Même quartier mais autre lycée. Seydou Kouyaté, lui aussi élève en 10è année au lycée Prosper Kamara (LPK) semble avoir le problème. Il surfe sur Internet et défile des pages dans son téléphone auprès d’un boutiquier installé devant la cour de l’établissement d’enseignement secondaire. Il relève sans gêne avoir le dégout des cours de physique et chimie. «C’est une torture morale pour moi de suivre 3 heures de cours dans ces deux matières».
Ousmane Fofana, âgé aujourd’hui de 21 ans réside à N’tomikorobougou.
Cet ancien lycéen a été renvoyé. Il s’est retrouvé avec une moyenne de renvoi du fait de ses agissements insensés sur lesquels, il revient avec une pointe de regret. «Il y a 6 ans, j’ai été admis au DEF. On m’avait orienté au lycée Technique de Bamako section génie civil. J’étais indiscipliné et tous les jours des professeurs me renvoyaient de leurs cours». Il désire reprendre le chemin de l’école malheureusement ses parents n’ont pas les moyens pour l’inscrire dans un établissement à titre privé.

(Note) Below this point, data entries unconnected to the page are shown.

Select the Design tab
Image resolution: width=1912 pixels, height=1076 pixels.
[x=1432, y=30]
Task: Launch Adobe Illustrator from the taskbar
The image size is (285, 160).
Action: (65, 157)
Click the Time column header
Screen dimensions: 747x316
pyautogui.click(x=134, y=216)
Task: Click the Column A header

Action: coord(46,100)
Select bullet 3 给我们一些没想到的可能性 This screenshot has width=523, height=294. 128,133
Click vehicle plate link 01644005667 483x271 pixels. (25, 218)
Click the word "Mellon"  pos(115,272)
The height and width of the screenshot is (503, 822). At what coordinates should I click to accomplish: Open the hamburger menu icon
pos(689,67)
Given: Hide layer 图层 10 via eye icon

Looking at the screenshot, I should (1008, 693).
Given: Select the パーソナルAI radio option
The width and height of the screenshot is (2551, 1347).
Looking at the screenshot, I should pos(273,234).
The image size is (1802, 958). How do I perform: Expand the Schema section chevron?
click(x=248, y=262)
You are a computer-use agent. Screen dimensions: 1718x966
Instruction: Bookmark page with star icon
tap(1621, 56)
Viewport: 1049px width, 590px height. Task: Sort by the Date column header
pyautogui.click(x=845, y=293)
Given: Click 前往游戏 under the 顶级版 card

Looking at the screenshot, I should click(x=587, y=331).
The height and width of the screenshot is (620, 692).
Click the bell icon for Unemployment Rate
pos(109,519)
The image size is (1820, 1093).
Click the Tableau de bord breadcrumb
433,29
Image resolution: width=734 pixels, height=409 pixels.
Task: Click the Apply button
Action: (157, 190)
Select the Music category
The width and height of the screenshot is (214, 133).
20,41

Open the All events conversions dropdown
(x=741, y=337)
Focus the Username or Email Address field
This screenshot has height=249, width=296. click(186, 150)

Qu’est-ce qui explique les difficultés de ces nouveaux lycéens à s’adapter à des nouveaux programmes académiques, à de nouvelles méthodes d’enseignement et à une discipline rigoureuse ? Nous tentons d’apporter des éléments de réponse avec certains acteurs.
Boubacar Fofana, enseigne le français au lycée Prosper Kamara. Il incrimine l’éducation actuelle des enfants et le manque de niveau comme étant à l’origine des problèmes d’adaptation au lycée. Il pousse l’analyse plus loin pour s’attaquer à la manière d’organiser les examens du diplôme d’études fondamentales (DEF), depuis quelques années. Il s’indigne de constater que certains élèves sont déclarés admis pas forcément sur leurs valeurs intrinsèques. Le pédagogue qui sait de quoi cela retourne, donne volontiers l’exemple de sa classe de 10è. «J’ai des élèves dans ma classe qui ont d’énormes difficultés à faire une simple lecture. Ces élèves sont intellectuellement moins armés et finissent par abandonner les bancs du fait d’un complexe d’infériorité».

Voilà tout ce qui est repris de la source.